うん、高級レストランとかで、この威力を発揮されていたら、俺の財布の底も抜けていたかもしれない。
てかさ、さっきの宝飾店で待ってる間、揚げ物屋でも何か食べてたよね。
ほんと、どんだけ食うんだって感じだよ。
四人とも米粒一つ残さずに、ペロリと追加の肉まで平らげたけど、さすがに限界らしい。
次の宝飾店に行こうと言ったのだが、少し休ませてと言われてしまった。
「休ませてって……」
「そこに、広場があったから……」
店まで来る途中にあった、噴水を囲むような広場に戻ると、ベンチや芝生の上で街の人達が思い思いに寛いでいた。

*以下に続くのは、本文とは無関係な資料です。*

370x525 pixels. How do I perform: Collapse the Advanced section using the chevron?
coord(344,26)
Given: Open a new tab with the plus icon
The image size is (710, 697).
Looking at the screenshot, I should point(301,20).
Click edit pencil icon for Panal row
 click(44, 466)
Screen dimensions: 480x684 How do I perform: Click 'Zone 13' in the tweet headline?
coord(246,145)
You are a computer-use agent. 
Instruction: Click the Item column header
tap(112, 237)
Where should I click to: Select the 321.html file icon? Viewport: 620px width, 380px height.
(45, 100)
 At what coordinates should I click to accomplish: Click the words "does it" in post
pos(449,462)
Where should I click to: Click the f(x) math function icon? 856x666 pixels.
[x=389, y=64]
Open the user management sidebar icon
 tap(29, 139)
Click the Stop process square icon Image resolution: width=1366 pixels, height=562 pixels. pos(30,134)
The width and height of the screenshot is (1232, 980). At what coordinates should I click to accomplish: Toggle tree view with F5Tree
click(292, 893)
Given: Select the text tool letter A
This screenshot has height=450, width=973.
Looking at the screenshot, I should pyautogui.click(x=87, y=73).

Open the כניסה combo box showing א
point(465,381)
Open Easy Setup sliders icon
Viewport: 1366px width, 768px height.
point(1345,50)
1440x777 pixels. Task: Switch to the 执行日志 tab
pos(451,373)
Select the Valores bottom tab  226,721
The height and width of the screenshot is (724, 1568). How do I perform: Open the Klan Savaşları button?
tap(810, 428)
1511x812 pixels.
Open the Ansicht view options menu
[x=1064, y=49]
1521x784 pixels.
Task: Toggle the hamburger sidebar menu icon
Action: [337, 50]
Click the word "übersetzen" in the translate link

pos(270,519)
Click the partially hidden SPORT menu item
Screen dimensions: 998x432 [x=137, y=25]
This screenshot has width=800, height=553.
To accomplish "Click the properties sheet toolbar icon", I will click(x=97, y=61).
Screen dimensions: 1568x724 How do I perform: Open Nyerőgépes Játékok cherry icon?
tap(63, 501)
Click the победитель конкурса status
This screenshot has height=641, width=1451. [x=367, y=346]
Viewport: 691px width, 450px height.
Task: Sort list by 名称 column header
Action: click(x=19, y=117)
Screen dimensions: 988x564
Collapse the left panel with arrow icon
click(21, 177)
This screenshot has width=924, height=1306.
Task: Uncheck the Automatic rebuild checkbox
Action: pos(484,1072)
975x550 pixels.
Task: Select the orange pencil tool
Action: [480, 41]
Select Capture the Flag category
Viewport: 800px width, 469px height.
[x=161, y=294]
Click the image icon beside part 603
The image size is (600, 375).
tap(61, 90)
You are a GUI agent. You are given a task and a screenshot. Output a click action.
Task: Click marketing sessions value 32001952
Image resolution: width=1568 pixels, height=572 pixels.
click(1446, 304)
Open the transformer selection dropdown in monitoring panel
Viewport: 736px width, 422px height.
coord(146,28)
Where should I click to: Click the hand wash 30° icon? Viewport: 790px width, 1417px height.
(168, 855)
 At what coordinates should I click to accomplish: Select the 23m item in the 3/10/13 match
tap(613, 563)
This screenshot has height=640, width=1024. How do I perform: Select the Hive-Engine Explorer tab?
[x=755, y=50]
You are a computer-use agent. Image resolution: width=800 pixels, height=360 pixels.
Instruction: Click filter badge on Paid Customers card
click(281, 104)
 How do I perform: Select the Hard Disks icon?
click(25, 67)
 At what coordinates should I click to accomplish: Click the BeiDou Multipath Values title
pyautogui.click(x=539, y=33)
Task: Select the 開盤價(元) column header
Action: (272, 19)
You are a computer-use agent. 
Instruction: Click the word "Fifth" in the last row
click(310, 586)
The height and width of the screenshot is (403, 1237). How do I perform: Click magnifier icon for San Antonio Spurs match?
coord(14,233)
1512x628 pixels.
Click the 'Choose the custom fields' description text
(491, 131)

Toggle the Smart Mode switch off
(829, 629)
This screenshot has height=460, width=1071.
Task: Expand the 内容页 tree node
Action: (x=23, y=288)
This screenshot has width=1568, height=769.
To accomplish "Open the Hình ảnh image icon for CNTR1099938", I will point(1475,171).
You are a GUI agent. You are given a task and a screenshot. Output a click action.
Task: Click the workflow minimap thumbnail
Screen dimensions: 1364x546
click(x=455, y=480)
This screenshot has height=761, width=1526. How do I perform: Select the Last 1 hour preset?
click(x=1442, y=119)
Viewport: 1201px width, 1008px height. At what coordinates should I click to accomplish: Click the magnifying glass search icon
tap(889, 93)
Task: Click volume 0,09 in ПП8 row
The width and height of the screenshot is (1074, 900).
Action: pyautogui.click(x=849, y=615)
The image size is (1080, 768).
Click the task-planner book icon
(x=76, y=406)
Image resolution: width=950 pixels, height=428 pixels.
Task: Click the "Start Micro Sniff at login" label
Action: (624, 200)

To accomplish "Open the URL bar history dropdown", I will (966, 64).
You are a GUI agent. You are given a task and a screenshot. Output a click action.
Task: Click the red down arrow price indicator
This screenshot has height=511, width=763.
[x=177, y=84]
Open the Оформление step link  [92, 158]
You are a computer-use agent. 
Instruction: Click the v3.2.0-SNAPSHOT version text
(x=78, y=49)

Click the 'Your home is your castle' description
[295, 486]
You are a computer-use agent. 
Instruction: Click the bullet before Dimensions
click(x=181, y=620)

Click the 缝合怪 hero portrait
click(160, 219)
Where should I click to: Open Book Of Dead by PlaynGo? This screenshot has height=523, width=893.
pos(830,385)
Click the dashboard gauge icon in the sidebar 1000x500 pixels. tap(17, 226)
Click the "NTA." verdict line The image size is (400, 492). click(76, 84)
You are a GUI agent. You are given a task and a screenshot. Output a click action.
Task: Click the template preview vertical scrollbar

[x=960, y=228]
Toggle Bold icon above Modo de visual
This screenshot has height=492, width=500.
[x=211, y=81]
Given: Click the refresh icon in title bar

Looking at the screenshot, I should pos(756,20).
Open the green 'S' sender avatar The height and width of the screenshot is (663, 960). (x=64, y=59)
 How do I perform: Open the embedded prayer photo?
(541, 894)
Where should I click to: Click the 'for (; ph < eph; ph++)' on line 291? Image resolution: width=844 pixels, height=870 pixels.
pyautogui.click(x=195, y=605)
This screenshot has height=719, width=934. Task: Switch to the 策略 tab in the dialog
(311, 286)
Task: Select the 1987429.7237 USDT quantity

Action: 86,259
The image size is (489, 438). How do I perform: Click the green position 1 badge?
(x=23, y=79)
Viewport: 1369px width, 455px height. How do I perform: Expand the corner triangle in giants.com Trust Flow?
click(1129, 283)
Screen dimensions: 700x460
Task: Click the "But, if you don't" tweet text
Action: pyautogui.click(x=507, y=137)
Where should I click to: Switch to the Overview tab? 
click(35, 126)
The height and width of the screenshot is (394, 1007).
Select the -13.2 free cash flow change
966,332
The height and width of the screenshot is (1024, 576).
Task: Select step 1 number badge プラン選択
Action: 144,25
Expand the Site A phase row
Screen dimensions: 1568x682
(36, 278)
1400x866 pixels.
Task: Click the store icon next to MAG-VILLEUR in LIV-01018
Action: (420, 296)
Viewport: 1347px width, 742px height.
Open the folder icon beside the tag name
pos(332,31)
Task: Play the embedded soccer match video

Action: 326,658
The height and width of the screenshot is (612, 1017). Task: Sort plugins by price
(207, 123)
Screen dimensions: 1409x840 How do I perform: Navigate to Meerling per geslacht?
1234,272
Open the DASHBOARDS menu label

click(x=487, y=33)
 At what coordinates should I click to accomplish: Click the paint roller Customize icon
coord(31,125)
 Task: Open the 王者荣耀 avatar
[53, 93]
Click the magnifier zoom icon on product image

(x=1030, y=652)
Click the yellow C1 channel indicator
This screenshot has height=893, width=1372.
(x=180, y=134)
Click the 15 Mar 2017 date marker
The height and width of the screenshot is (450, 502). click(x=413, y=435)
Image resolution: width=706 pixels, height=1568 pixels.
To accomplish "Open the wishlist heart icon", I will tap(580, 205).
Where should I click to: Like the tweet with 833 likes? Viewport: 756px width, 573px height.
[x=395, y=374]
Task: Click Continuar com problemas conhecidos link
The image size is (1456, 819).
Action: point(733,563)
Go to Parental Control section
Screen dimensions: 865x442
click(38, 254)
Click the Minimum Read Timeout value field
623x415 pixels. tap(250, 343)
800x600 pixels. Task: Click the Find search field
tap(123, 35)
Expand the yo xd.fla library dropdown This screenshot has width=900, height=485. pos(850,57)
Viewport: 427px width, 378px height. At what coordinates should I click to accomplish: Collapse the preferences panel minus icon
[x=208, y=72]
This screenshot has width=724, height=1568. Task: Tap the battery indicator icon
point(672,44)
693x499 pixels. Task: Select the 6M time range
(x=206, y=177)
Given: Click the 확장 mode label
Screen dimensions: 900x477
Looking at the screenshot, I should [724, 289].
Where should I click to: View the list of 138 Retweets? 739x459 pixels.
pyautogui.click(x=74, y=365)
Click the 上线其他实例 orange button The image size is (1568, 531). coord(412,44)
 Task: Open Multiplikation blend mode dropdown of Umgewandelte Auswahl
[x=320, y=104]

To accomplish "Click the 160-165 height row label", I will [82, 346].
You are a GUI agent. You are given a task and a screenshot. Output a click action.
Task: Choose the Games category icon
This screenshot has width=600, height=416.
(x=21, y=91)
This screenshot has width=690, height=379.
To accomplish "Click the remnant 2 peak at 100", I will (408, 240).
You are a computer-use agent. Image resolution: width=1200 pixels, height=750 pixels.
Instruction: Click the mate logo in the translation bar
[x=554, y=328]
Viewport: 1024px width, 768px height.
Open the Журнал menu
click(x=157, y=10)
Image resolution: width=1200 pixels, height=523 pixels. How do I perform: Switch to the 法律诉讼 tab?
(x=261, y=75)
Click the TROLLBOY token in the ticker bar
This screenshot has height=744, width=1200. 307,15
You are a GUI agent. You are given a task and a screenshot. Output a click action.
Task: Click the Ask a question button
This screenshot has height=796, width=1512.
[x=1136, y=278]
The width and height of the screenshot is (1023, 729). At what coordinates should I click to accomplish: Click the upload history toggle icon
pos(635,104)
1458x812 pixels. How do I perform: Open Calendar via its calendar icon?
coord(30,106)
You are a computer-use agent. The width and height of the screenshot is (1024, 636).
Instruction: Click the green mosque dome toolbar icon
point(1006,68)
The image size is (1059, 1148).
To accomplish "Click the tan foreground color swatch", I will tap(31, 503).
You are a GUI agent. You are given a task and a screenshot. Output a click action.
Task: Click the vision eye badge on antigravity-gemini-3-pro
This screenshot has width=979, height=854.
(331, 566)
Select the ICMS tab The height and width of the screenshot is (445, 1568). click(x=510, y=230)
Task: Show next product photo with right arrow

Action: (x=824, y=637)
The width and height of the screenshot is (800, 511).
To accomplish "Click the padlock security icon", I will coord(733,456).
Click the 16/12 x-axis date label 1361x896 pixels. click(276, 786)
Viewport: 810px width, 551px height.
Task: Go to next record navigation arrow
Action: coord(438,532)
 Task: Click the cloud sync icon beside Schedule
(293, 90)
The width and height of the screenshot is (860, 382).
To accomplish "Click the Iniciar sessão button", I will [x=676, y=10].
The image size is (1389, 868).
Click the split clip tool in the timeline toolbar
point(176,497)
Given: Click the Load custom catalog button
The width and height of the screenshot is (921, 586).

芝生の一角に空いたスペースを見つけると、オラシオ達はゴロゴロと横になった。
「ちゃんと起きるから、心配しないで……」
四人は横並びに寝転ぶと、すぐに寝息をたて始めた。
食ったら寝るって……子供か。
というか、それは猫人の習性だろう。
ぼーっと待っていても仕方がないので、俺も空属性魔法でクッションを作って、陽だまりで丸くなる。
名誉騎士様に叙任されたって、食後の昼寝の誘惑には敵わないのだよ。
オラシオ達は、揃いの騎士見習いの訓練服を着ているので、ちょっかい出してくる者はいないだろうが、変な輩が寄って来ないように念のため探知ビットを周辺に撒いておいた。
どの程度時間が経ったか分からないが、宣言通りにオラシオ達は起き出した。
モゾモゾと動き出してから、四人揃って目を覚ますと、すぐに動き出す支度を整え始めた。
たぶん、日頃の訓練で体内時計が出来上がっているのだろう。
オラシオ達が背中についた芝生を互いに払い合い、身支度を整えたところで最後の宝飾店を目指す。
目的地へと向かう道は、第三街区でも一番賑やかな通りのようで、色々な業種の店が軒を並べていた。
「さすが王都、賑やかだな」
「ねぇ、ニャンゴ。二年前のお祭りを思い出すね」
「あの時は、初めて街に出た時だから興奮してたな」
「ほら、ニャンゴ。ちゃんと持ってるよ」
オラシオ、訓練服の襟元から、紐に通された火の魔道具を取り出してみせた。
2年前はお腹の辺りに下がっていた魔道具が、今は首元にチマっと下がっている。
「役に立ってるか?」
「勿論、訓練が厳しくて挫けそうになるたびに、この魔道具で火を灯してニャンゴとの約束を思い出してるんだよ」
「そうか、ここまで頑張ってきたんだ、あと少し頑張って、俺との約束を果たしてくれよ」
「うん!」
オラシオだけでなく同室の三人も、こんなに素直で大丈夫なのかと少々心配になるが、変に捻くれてしまうよりは全然良いのだろう。
「ねぇ、ニャンゴは冒険者の仕事をする時は、どんな魔道具を持ち歩いてるの?」
「俺か? 俺は魔道具は必要ないんだ」
「あっ、誰かとパーティーを組んでるの?」
「あぁ、イブーロのBランクパーティーに所属してるけど、それと魔道具は関係ないぞ」
「でも、冒険者だったら、火とか、水とか、明かりとか、必要なんじゃないの?」
「火も……水も……明かりも……全部使えるから必要ないぞ」
「えっ……えぇぇぇぇ!」
目の前で、空属性魔法で作った魔法陣を一通り実演してやると、オラシオ達は腰を抜かさんばかりに驚いていた。
にゃははは……Aランクは伊達ではないのだよ。